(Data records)
┌──

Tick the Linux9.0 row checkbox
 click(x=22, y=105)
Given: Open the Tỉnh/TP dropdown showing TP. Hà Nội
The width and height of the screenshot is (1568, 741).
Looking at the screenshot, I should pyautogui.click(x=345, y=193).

└──

» Your goal: Copy out the data shown above without altering anything.

» Solution below:
Tick the Linux9.0 row checkbox
 click(x=22, y=105)
Given: Open the Tỉnh/TP dropdown showing TP. Hà Nội
The width and height of the screenshot is (1568, 741).
Looking at the screenshot, I should pyautogui.click(x=345, y=193).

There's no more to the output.